Mehmet Gürhan'ın avukatı Jörg Haseneier, toplanan bağışların yıllar geçtikçe arttığını ve bu paralarla daha fazla insana yardım etmek için bir takım şirketler kurulduğunu kaydetti. Haseneier paraların bu şirketlere borç olarak verildiğini ve bu paraların şirketler kara geçtikten sonra tekrar geri ödeneceğini belirterek, sanık Mehmet Gürhan'ın Almanya'da üzerine kayıtlı bir tek gayrimenkul olduğunu ve bunun kendisinin iyi niyeti olarak görülmesi gerektiğini savundu. Haseneier mahkeme heyetinden bu nedenle cezanın 5 yıla indirilmesini talep etti.
Savcı Lötz ise konuşmasında Almanya'daki sanıkların asıl failler olmadığını, asıl faiilerin Türkiye'de olduğunu belirterek, tüm yapılanlardan Türkiye Deniz Feneri kurucularından Kanal 7 yönetim kurulu başkanı Zekeriya Karaman'ı sorumlu tuttu. Savcı buradaki sanıkların iş başında görüldüklerini ancak tüm yönetim ve kontrolün Türkiye'den yapıldığını ve Zekeriya Karaman isminin ön plana çıktığını kaydetti. Savcı Lötz tüm bu yaşananlardan Türkiye'de Zahit Akman, İsmail Karahan ve Harun Yoldaş'ın da sorumlu olduğunu iddia etti.
"Bir kuruş cebime girmedi"
Sanıklardan Mehmet Gürhan mahkemede yaptığı son konuşmasında yaşanan olaylardan dolayı 'Vicdanım rahat' dedi. Gürhan, 1999 yılında Deniz Feneri Almanya derneğini iyi niyetle kurduklarını ve durumun bu hale geleceğini bilmediğini belirterek şöyle konuştu:
"Amacım dernek başkanı olarak daha fazla fakir ve yardıma muhtaç insanlara yardım etmekti. Bağışçılarımıza sormadan bir takım hereketlerde bulunduk. Sormadığım için üzgünüm. Sormam gerekirdi, iyi niyetle çıkılan bu yolda daha sonra yanlış yapacağımızı tahmin edemedik." Mehmet Gürhan başında bulunduğu bazı şirketlerin ortaklarını zor durumda bıraktığını ifade etti.
Türkiye'de bazı medya kuruluşlarının Almanya'daki davayı farklı lanse ettiğini savunan Gürhan, "Şahsım, ailem, çocuklarım bu haberlerden ötürü sıkıntılar çektik.
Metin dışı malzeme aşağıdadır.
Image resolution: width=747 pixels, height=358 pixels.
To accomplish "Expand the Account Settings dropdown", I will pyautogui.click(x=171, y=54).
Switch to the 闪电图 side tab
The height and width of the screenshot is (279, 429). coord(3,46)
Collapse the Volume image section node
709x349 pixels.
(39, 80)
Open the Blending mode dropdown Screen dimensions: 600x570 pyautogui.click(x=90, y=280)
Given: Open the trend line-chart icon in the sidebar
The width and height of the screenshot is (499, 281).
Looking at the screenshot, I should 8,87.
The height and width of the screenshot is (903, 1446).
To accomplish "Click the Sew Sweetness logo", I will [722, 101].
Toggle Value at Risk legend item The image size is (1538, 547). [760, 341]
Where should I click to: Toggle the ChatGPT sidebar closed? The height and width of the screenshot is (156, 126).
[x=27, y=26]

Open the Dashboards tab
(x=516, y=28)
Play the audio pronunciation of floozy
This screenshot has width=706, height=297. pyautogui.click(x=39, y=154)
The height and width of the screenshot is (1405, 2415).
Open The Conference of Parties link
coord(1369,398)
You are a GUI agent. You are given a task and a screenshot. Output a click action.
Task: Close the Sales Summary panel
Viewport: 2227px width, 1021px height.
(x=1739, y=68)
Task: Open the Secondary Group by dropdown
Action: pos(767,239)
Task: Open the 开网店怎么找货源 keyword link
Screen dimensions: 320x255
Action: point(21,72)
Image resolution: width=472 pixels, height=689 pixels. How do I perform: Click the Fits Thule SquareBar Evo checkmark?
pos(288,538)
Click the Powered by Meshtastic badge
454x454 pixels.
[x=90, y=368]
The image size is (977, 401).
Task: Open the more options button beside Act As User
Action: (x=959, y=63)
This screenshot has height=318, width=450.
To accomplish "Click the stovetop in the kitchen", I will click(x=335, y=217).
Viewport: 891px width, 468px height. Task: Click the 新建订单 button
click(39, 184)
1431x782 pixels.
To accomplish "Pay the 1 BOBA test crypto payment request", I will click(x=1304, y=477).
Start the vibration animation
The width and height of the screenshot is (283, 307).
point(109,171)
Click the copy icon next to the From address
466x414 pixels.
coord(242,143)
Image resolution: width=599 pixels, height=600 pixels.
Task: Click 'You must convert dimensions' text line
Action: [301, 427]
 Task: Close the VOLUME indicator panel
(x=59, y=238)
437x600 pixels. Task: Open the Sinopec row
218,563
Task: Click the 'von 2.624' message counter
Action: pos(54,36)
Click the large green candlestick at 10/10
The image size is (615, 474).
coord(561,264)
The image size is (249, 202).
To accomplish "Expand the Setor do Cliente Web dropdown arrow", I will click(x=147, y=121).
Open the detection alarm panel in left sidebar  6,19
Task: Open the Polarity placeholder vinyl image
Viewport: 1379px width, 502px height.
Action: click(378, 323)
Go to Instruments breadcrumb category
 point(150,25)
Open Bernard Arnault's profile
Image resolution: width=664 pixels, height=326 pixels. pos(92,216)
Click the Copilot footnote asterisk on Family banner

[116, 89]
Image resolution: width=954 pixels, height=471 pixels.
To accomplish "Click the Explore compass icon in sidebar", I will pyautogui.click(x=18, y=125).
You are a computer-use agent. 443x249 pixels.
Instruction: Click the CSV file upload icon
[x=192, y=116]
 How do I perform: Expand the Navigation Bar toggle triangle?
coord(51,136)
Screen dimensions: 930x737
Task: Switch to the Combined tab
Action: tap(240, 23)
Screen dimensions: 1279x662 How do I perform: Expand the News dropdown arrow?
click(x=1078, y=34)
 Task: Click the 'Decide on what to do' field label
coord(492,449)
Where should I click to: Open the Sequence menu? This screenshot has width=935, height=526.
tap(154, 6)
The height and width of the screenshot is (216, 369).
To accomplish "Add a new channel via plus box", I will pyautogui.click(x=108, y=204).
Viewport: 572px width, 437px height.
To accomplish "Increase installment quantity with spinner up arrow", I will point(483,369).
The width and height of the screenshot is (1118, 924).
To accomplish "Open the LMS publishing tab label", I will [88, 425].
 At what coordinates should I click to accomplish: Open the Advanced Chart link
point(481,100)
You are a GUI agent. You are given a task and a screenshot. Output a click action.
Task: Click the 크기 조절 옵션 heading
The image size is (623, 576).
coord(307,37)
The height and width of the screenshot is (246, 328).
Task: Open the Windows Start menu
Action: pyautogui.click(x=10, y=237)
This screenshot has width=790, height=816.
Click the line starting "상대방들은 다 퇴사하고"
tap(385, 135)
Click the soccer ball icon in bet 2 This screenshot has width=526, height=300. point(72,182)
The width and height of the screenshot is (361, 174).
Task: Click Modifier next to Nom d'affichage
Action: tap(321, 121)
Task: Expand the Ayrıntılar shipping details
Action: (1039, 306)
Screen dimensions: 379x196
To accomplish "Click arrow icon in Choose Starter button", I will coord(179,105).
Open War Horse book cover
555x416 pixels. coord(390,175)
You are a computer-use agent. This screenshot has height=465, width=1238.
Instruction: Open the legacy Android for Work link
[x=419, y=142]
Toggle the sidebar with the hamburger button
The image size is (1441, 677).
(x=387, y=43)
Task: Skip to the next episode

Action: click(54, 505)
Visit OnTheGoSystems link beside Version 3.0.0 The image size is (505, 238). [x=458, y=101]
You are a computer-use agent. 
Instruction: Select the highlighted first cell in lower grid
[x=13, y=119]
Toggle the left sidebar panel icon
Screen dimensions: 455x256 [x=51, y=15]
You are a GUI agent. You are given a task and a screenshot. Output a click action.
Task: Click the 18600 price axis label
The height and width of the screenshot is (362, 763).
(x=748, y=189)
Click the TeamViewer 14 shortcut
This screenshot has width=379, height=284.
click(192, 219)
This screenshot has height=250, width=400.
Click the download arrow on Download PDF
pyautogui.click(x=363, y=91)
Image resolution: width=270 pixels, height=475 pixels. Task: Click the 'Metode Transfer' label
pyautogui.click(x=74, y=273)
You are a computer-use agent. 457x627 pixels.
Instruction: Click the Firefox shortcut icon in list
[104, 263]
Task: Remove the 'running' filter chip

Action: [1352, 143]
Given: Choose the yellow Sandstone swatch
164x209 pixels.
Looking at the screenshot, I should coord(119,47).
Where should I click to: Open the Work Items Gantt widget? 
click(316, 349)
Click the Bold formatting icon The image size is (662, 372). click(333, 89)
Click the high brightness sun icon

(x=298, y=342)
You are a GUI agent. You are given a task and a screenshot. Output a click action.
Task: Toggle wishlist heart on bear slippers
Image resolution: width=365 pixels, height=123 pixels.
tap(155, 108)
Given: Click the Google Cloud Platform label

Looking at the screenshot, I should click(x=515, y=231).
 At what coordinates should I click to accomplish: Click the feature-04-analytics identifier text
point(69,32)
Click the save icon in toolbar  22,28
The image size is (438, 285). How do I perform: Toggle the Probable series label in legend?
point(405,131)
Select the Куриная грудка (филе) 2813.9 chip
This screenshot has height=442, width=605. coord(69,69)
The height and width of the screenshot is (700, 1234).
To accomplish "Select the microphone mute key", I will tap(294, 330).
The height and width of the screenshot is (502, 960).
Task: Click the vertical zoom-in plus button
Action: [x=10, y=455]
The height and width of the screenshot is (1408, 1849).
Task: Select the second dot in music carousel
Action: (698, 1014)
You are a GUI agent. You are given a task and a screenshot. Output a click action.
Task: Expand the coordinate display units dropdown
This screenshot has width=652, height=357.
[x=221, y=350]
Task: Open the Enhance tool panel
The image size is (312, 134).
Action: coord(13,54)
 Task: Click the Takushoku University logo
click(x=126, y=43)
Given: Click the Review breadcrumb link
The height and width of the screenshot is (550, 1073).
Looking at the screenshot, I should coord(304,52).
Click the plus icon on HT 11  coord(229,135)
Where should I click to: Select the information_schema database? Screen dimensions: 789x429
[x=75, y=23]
Çocuklarım okula gidemediler. Şahsımı ilgilendiren bir davada ailemi de sıkıntıya soktuğum için onlardan da özür diliyorum. Gözaltında bulunduğum 1,5 yıllık sürede çok sıkıntılar çektim. Bundan sonra açılacak mali davalarda da sıkıntılar devam edecek" diye konuştu.
Gürhan, amacının insanlara zarar vermek olmadığını dile getirerek, "Kötü niyertle yapılmış bir iş yok. 16 milyon eurodan 1 fenig bile cebime girmedi. Bu benim iyi niyetimin göstergesi. Sevgi saygı dışında bir yol izlemedim. Din, dil, ırk farkı gözetmeden şahsi düşüncelerimle bunları ilişkilendirmedim. Vicdanım da rahat. Ancak bundan sonra yapılacak herhangi bağışta bağışçılara kötü intiba bıraktığım içinde özür diliyorum'' dedi.
Mehmet Taşkan kısa konuşmasında hiç bir bağışçıya zarar vermek istemediğini ifade ederek herkesten özür dilediğini belirtti. Firdevsi Ermiş ise son söz olarak yaptıklarından dolayı pişman olduğunu belirterek, "Hayatımın mahvettim. Mahkemeden geçmişimin üzerine bir çizgi çekecek ve bana yeni bir gelecek kurmaya imkan verecek bir karar çıkmasını bekliyorum" dedi.
Mahkeme heyeti tüm tarafları dinledikten sonra karar vermek üzere oturumu kapattı. Kararın yarınki duruşmada açıklanması bekleniyor.